Onsite workplaces foster collaboration among team members, especially those with serious professional disagreements, and create a more cohesive organizational culture. If you have questions about requiring a job candidate in the office, contact Catapult Recruiting. In the meantime, we have listed five general advantages here:

Onsite Work Provides More Opportunities to Communicate

Onsite work reinforces instructions and company communications in a way that remote work tools cannot foster. For example, people have a better chance of using body language, demonstrating good work performance, and communicating about work processes observed.

Workers have an easier time gathering for impromptu meetings and chat. In addition, with more options to connect and communicate onsite, employees have more choices on how they wish to give, reinforce, and receive work communications.

Onsite Work Provides More Information about Context.

Meeting onsite provides more information about context, which is especially helpful during working meetings and diffuses conflict. In addition, watching a coworker or a manager throughout the day provides a sense of that person’s mood.

Knowing this information helps you determine whether to bring up a work topic, respond or communicate this best and how your message will come across. You will likely interpret negative feedback from workers less personally if they seem stressed or angry about something not work-related.

Onsite Work Is Easier to Secure Through Older Technologies

Requiring work at an office makes physically controlling security easier. For example, if employees work with sensitive health and financial data, you can check that the paperwork gets locked away. Also, you can secure your office devices and network connections the way you think best.

Having more physical control makes it harder for an employee to accidentally download malware or misconfigure a machine, leaving it vulnerable. Furthermore, you have less risk that an employee’s other household members or visitors will access sensitive data or materials.

Onsite Work Motivates Some Employees to Perform Better

Some workers perform better in the office than at home. First, about 53% of younger workers between 18 and 29 lack motivation in telecommuting to work, and many needed at least one day a week in the office.

Also, about 50% of parents with younger children at home during the workday find it challenging to work uninterrupted, affecting remote work performance. Extending childcare benefits provides workers fewer distractions during work time, whether in or out of the office, which would mitigate this effect.

Onsite Work Is More Viable When Network Connectivity Fails

Most days, telecommuting works. However, more extreme weather due to climate change and buggy updates can spur internet outages, disrupting remote work. But workers can still produce, meet requirements, or review a coworker’s documentation in the office, onsite. Also, in some situations, an onsite location will have a more solid infrastructure, like electrical wires that run underground, ensuring stable network connectivity during a snowstorm.

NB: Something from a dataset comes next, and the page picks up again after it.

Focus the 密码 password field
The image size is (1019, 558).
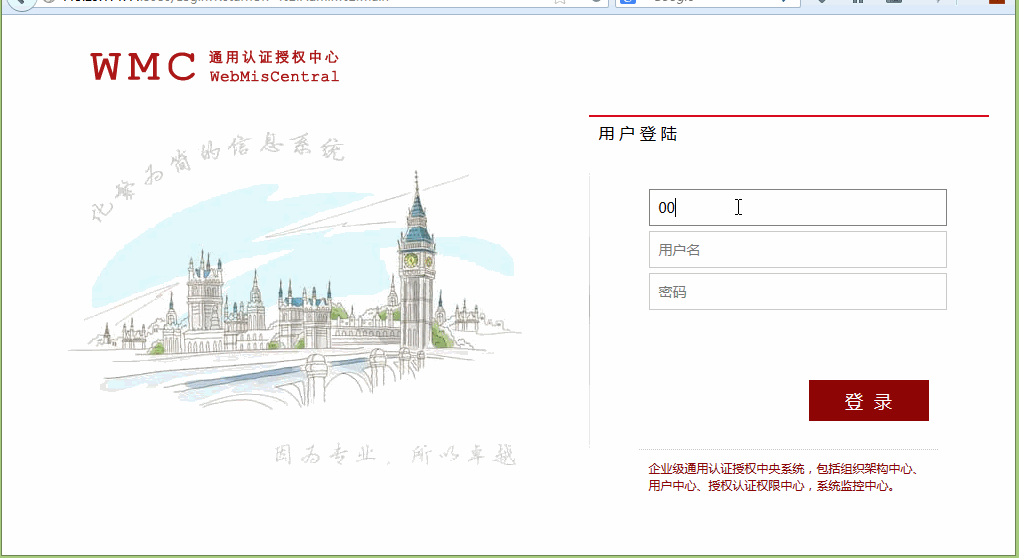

In considering remote or onsite work, you need to think about your business needs. Remote work draws high performers with very specialized technical skills and leads to more productivity.

But, at some point, you will need to have workers meet onsite to foster a team culture, improve collaboration, or solve a deep-standing professional conflict. Flexibility about allowing remote or onsite work keeps options open in attracting job candidates while allowing teams to collaborate closely.